Ilmenite is ultimately converted into pigment grade titanium dioxide via either the sulfate process or the chloride process. Sulfate process plants must utilise low-vanadium ilmenite, as vanadium is a penalty element. Titanium dioxide pigment can also be produced from higher titanium content feedstocks such as upgraded slag, rutile and leucoxene via a chloride acid process. Sulphate and chloride process pigment tends to be used for lower and higher quality applications respectively, users more and more preferring the chloride process. The five largest TiO2 pigment processors are Dupont, Cristal Global, Huntsman, Kronos and Tronox, Dupont having pioneered the chloride process in the 1960s and having converted to the use of the chloride process for all its applications. Major paint and coating company end users for pigment grade titanium dioxide include Akzo Nobel, PPG Industries, Sherwin Williams, BASF, Kansai Paints and Valspar. Global TiO2 pigment demand for 2010 was 5.3 Mt with annual growth expected to be about 3-4%.
Most ilmenite ore production from Canada, South Africa and Norway is destined for titaniferous slag application. Carbon (anthracite) and energy are added in large electric arc smelting furnaces to convert the ilmenite into molten iron bath and slag rich in titanium dioxide. The iron can be further processed as pig iron, as continuous cast steel billets, or as iron or steel powders. A related chemically process technology is termed the Becher process.
Ilmenite ore is used as a flux by steelmakers to line blast furnace hearth refractory.
Ilmenite sand is also used as a sandblasting agent in the cleaning of diecasting dies.
Australia was the world's largest ilmenite ore producer in 2011, with about 1.3 million tonnes of production, followed by South Africa, Canada, Mozambique, India, China, Vietnam, Ukraine, Norway, Madagascar and United States.
Although most ilmenite is recovered from heavy mineral sands ore deposits, ilmenite can also be recovered from layered intrusive sources or "hard rock" titanium ore sources.
The top four ilmenite and rutile feedstock producers in 2010 were Rio Tinto Group, Iluka Resources, Exxaro and Kenmare Resources, which collectively accounted for more than 60 % of world's supplies.
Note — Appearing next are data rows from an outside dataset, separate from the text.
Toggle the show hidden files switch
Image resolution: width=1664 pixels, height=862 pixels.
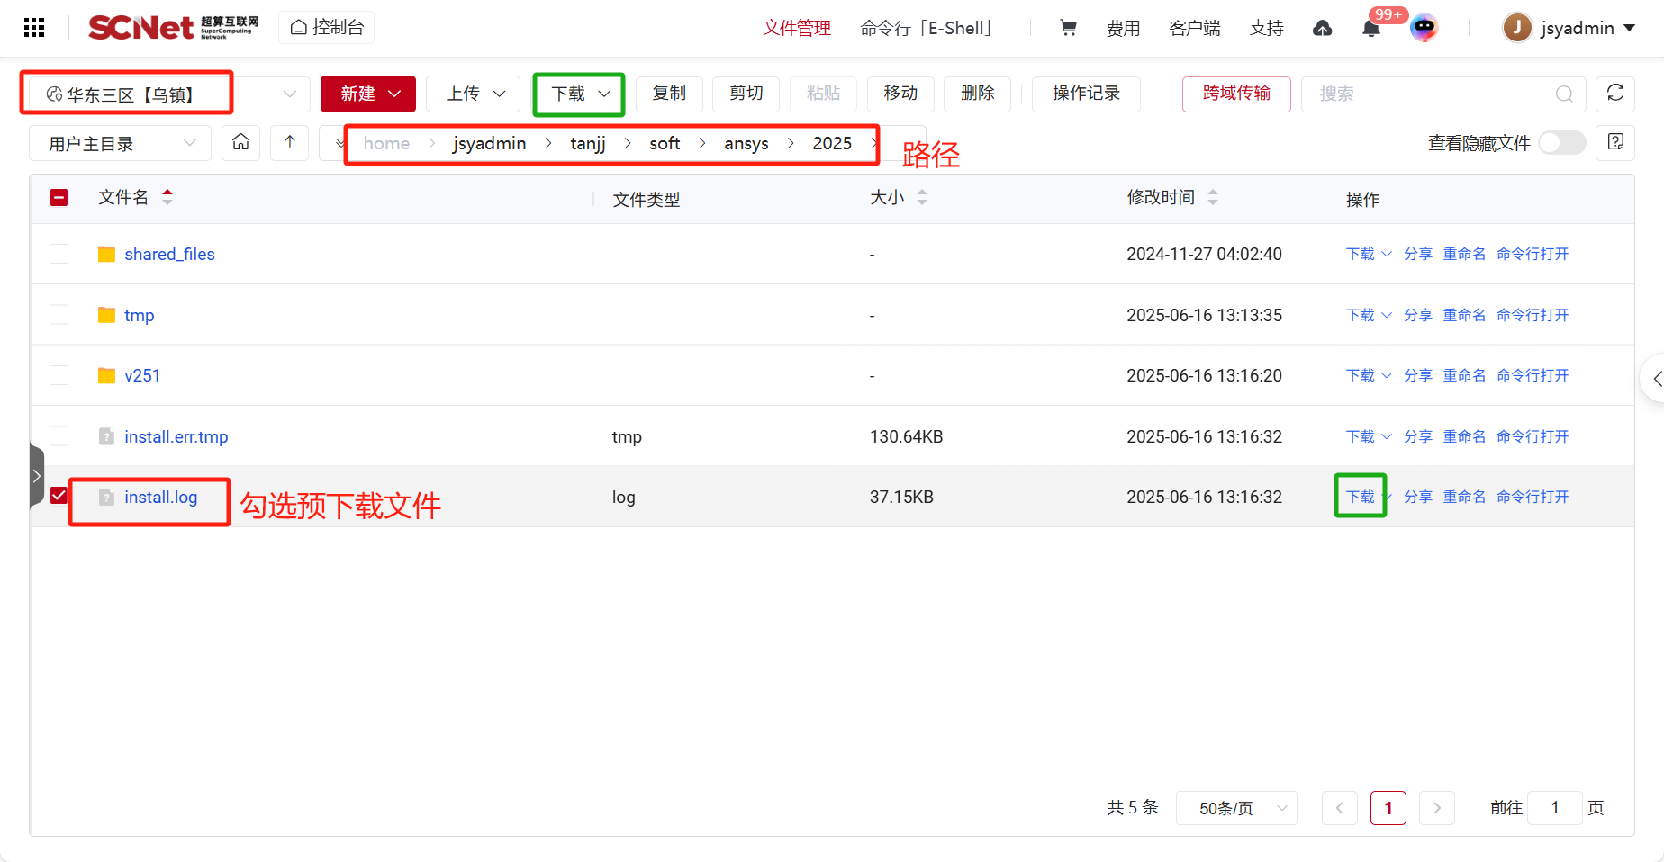[x=1561, y=143]
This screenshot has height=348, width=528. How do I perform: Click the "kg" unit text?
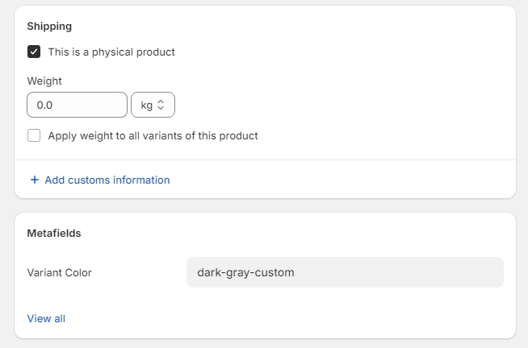coord(146,105)
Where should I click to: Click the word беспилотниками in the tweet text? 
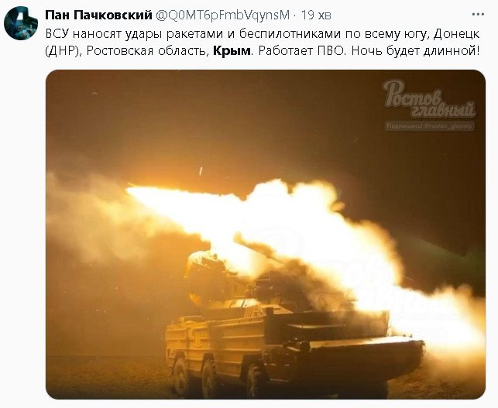[x=290, y=33]
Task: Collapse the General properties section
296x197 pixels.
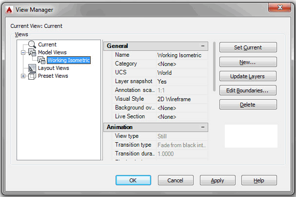Action: pos(203,46)
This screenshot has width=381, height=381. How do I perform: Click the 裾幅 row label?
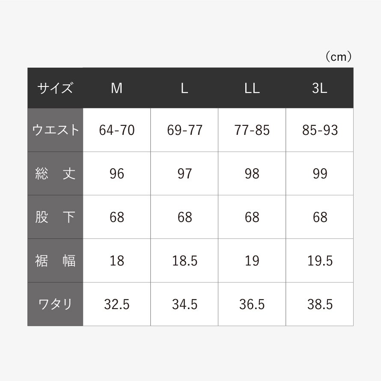pyautogui.click(x=55, y=261)
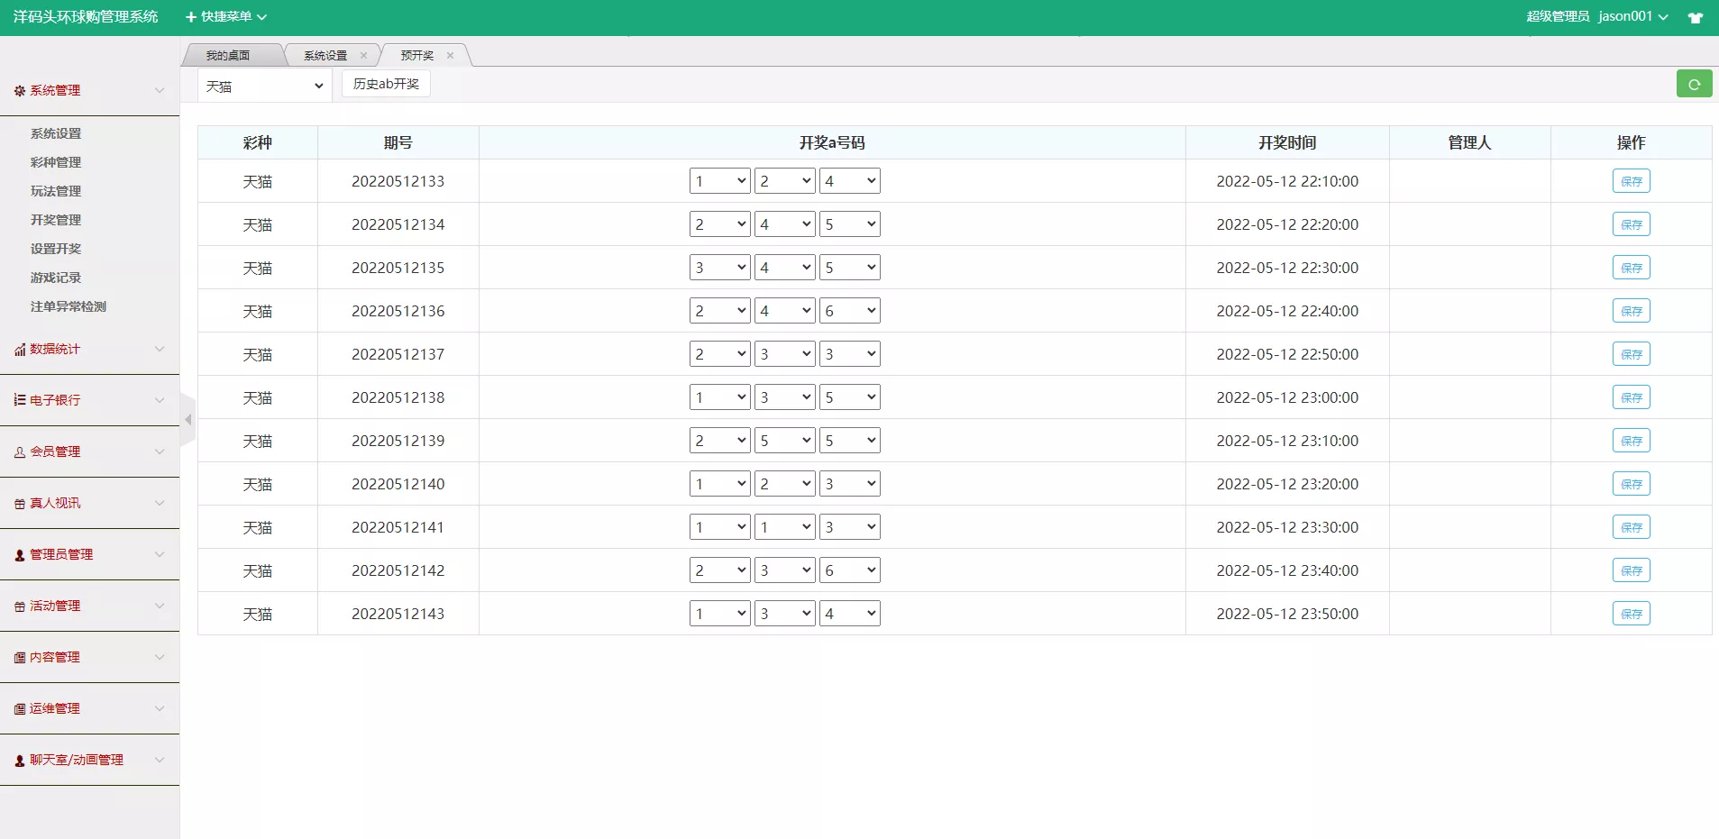Viewport: 1719px width, 839px height.
Task: Click the 数据统计 chart icon in sidebar
Action: point(20,350)
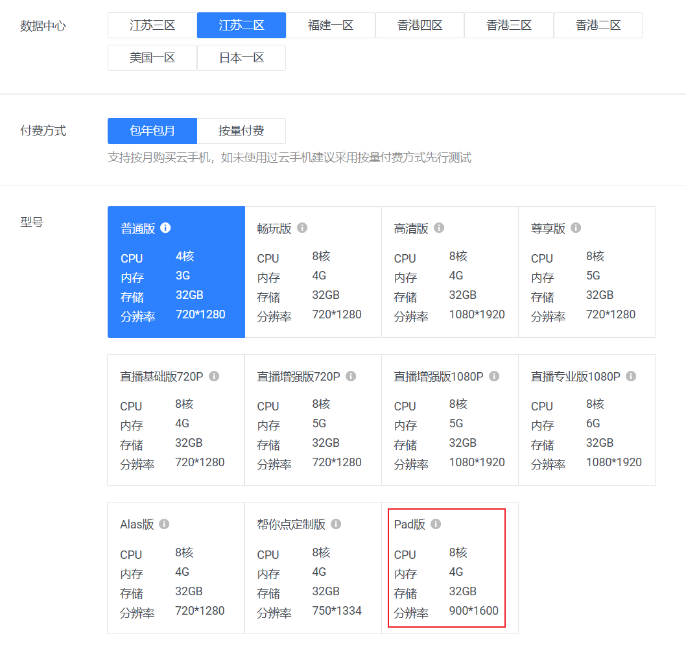Switch data center to 香港四区

coord(420,25)
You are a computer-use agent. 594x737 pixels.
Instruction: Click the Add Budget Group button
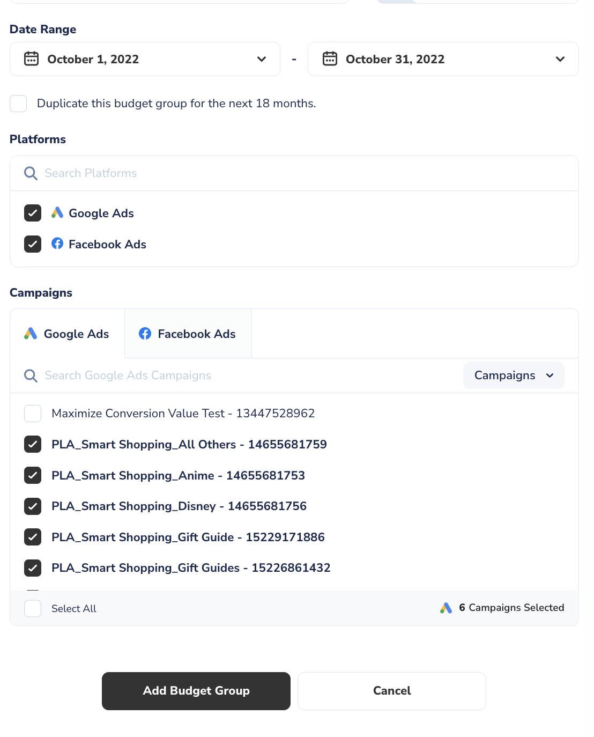(x=196, y=691)
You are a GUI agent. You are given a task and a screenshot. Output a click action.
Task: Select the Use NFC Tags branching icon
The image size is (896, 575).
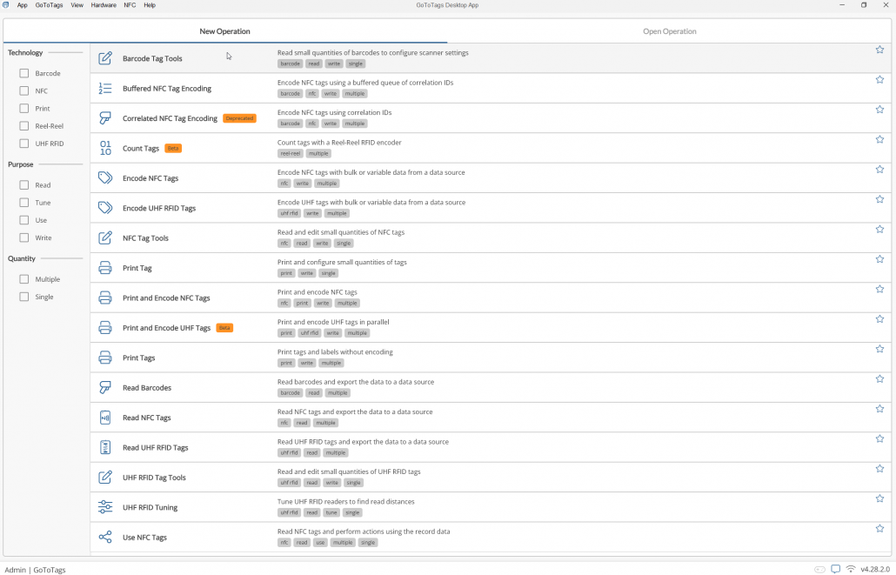point(105,536)
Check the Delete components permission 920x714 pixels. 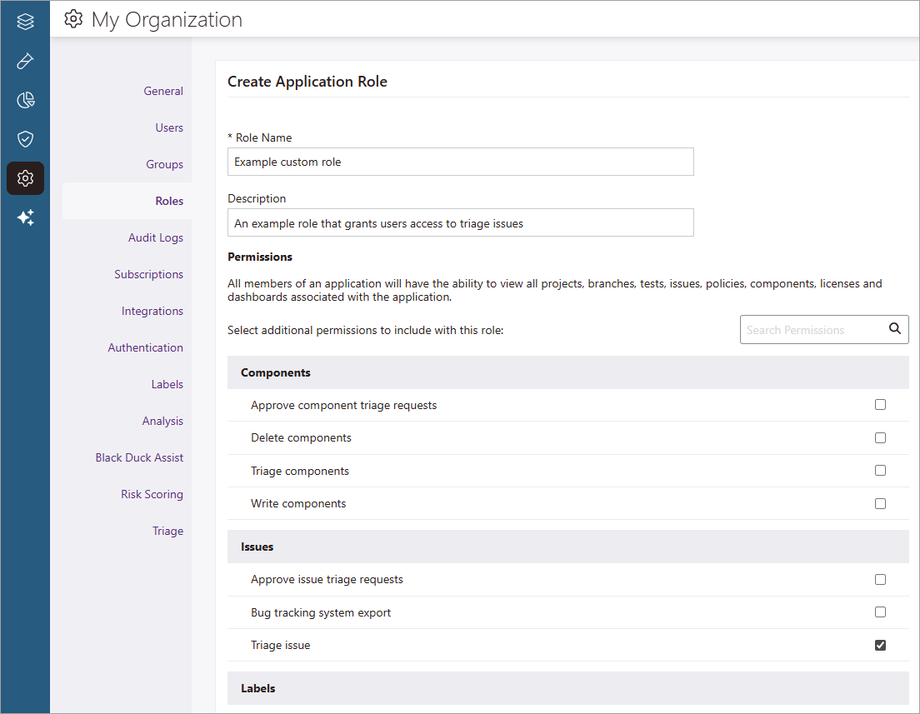[x=880, y=437]
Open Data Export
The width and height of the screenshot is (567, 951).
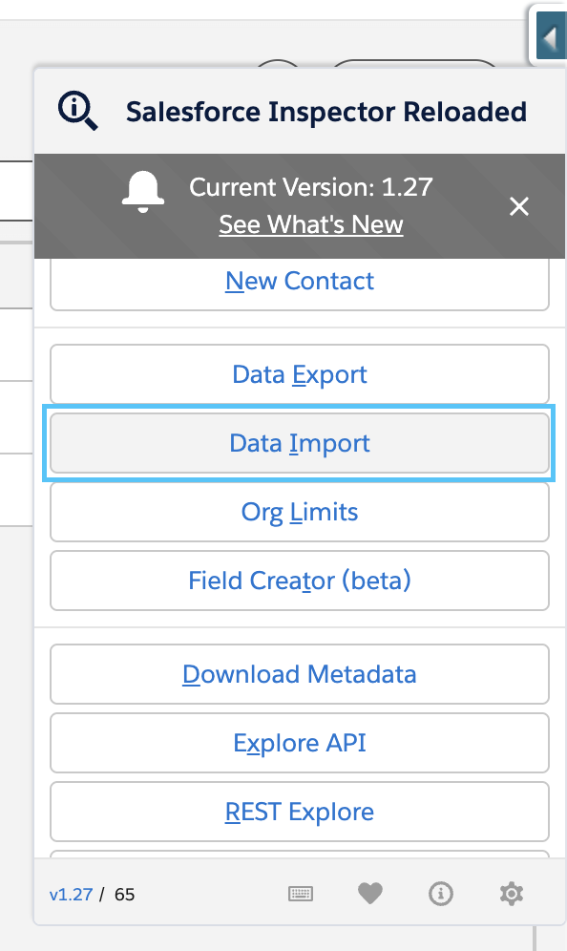point(300,374)
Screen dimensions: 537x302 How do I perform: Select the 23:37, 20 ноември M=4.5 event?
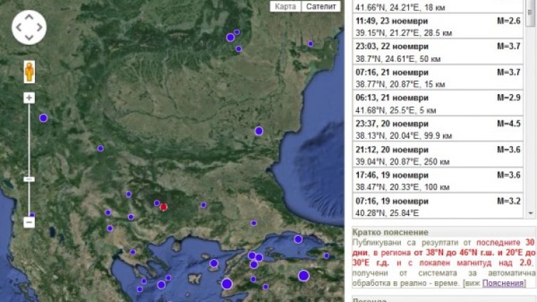(x=438, y=129)
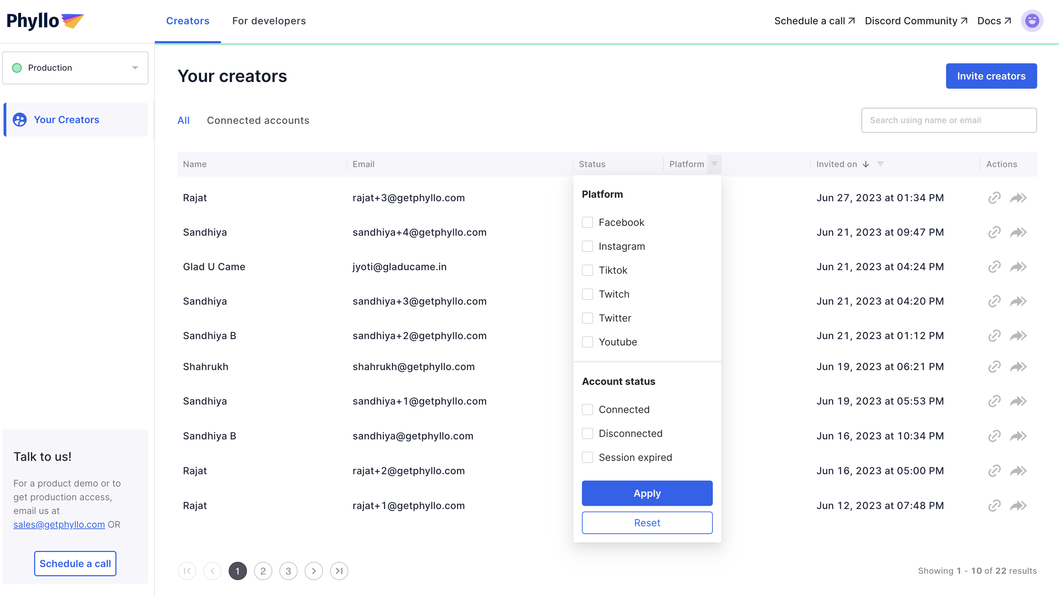1059x597 pixels.
Task: Copy invite link for rajat+3@getphyllo.com
Action: 994,198
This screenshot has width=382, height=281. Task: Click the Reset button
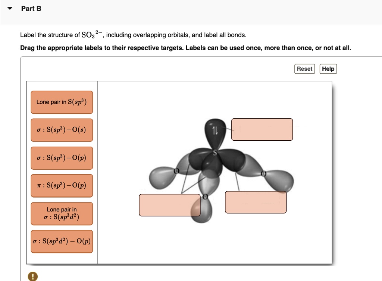(x=304, y=69)
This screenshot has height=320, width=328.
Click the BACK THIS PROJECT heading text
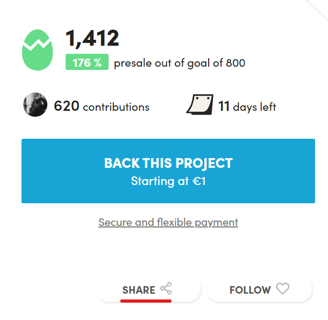pyautogui.click(x=168, y=163)
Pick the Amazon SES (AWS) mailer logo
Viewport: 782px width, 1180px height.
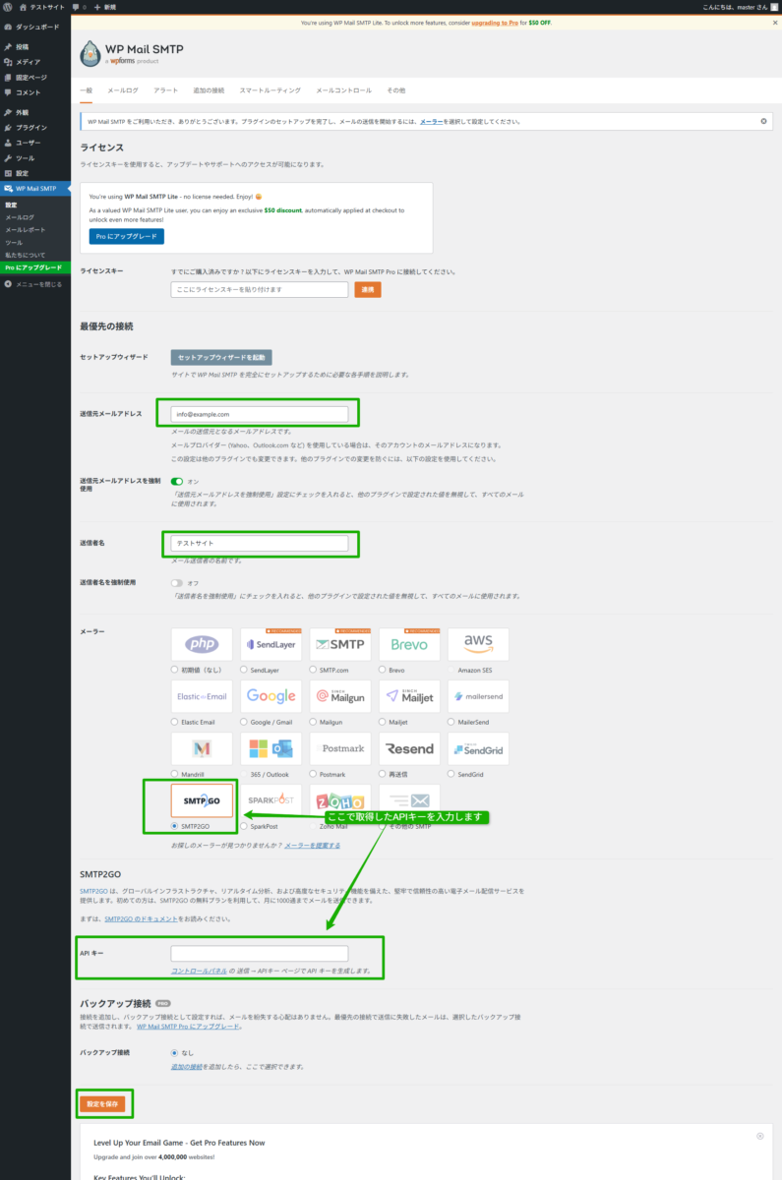478,645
The world's two largest open cast ilmenite mines are:
Major mineral sands based ilmenite mining operations include:
Attactive major potential ilmenite deposits include:
Ilmenite has been found in Moon rocks, and is typically highly enriched in magnesium similar to the kimberlitic association. In 2005 NASA used the Hubble Space Telescope to locate potentially ilmenite-rich locations. This mineral could be essential to an eventual Moon base, as ilmenite would provide a source of iron and titanium for the building of structures and essential oxygen extraction.